Sung-Joo Kim (born 1956 in Daegu, Korea) is a South Korean businesswoman. She is the founder of Sungjoo Group and Chairperson of MCM Holding AG.

Kim is the youngest of six children of Kim Soo-keon, the founder of massive Korean conglomerate Daesung Group.

==Career==
Sungjoo Group was founded in 1990 and has earned a reputation as Korea's fashion leader having launched the prominent brands including Gucci, Yves Saint Laurent, Sonia Rykiel and Marks & Spencer in the Korean market. In 2005, Sungjoo Group acquired MCM, a German luxury fashion brand founded in Munich in 1976.

Kim served as the President of the Korean Red Cross for three years from 2014. She was awarded an Honorary Officer of the Order of the British Empire (OBE) by Queen Elizabeth II in June 2015 for her contribution to strengthening bilateral ties between the United Kingdom and the Republic of Korea.

==Published works==
- Kim Sung-joo (2000). "Wake Up Call: A Beautiful Outcast"
- Kim Sung-joo (2002). "Recreating Asia: Visions for a New Century"

==Awards==

- 1997: "Global Leaders for Tomorrow" by World Economic Forum
- 1999: "The 20 Most Powerful International Businesswomen" by Working Woman
- 2001: "7 most powerful women in Asia" by Asiaweek
- 2002: "Pride of Korea Grand Prize Winner" by Korean Press Association
- 2003: "New Century Leaders" by CNN for The Best of Asia
- 2004: "75 Top Powerful Women Around the World" by Bilanz
- 2004: "Woman of the Year Award" from the Korean National Council of Women
- 2005: "Korean Women Leadership Award" for Young Leader, from YWCA Korea
- 2007: "Spirit of Asian America" Gala Honorees by AAFNY (Asian American Federation of New York)
- 2007: "100 People to Enlighten the world 2007" by Korean Green Foundation
- 2008: "WLE Compass Award" by Women's Leadership Exchange
- 2011: Doctor Honoris Causa from Business School Lausanne
- 2015: "Honorary Officer of the Order of the British Empire"

==Personal life==
Kim attended Amherst College, and later Harvard University.
Her father Kim Soo-Keon is the founder of Daesung Group, a South Korean chaebol conglomerate with businesses including energy, auto parts, oil exploration and industrial gas.

* _Records_
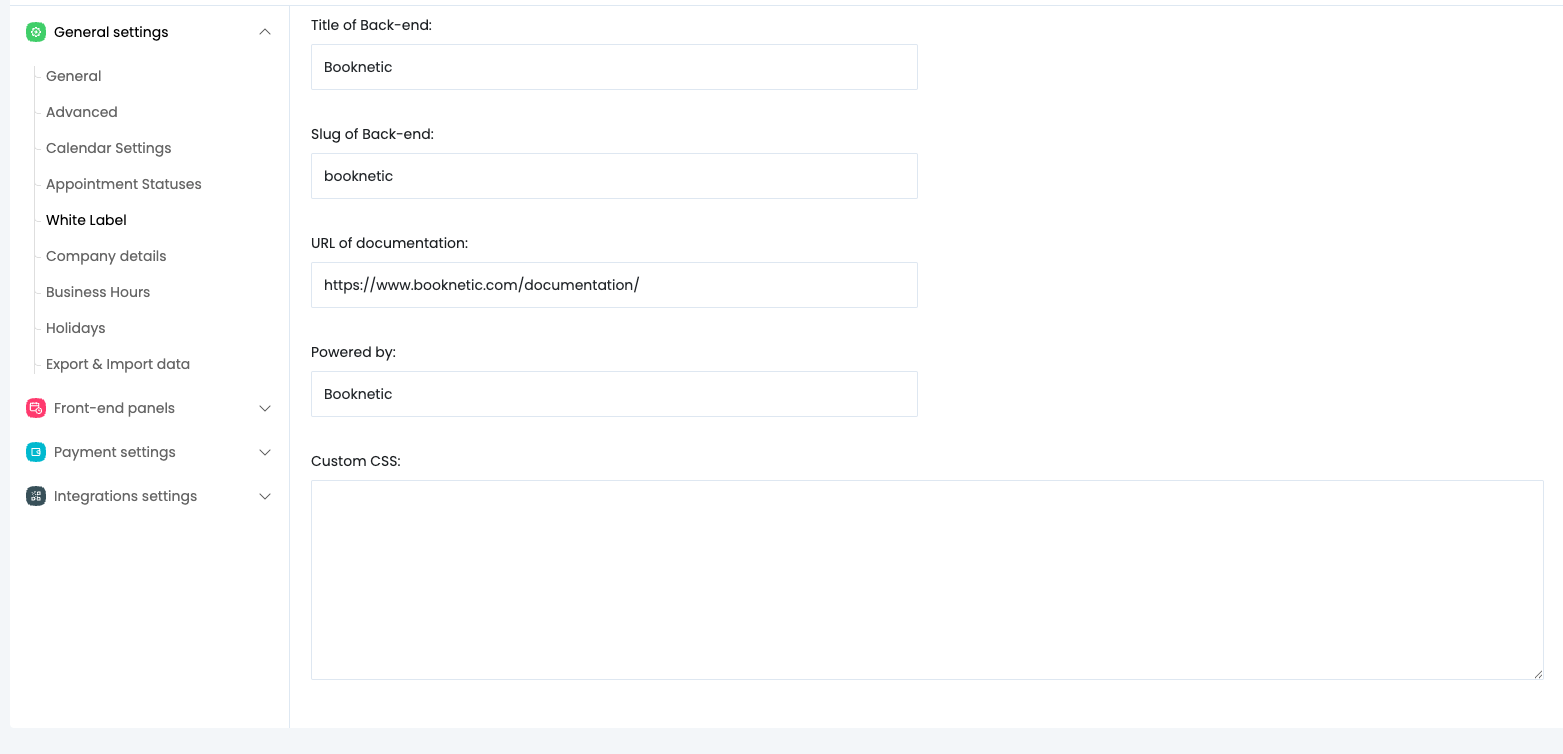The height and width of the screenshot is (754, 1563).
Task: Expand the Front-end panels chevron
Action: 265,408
---
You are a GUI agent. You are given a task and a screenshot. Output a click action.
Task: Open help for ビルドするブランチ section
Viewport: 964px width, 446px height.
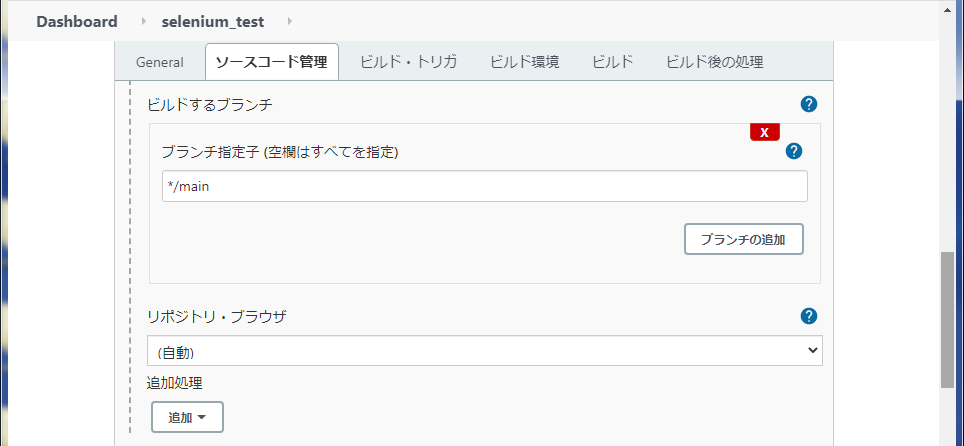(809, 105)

* _Task list_
**a)** From the Sung-Joo Kim biography above the records, copy everything from "Kim is the youngest" down to "Republic of Korea.".
**b)** According to the Sung-Joo Kim biography, in what year did Sungjoo Group acquire MCM?

* _Answers to this exercise_
**a)**
Kim is the youngest of six children of Kim Soo-keon, the founder of massive Korean conglomerate Daesung Group.

==Career==
Sungjoo Group was founded in 1990 and has earned a reputation as Korea's fashion leader having launched the prominent brands including Gucci, Yves Saint Laurent, Sonia Rykiel and Marks & Spencer in the Korean market. In 2005, Sungjoo Group acquired MCM, a German luxury fashion brand founded in Munich in 1976.

Kim served as the President of the Korean Red Cross for three years from 2014. She was awarded an Honorary Officer of the Order of the British Empire (OBE) by Queen Elizabeth II in June 2015 for her contribution to strengthening bilateral ties between the United Kingdom and the Republic of Korea.

**b)** 2005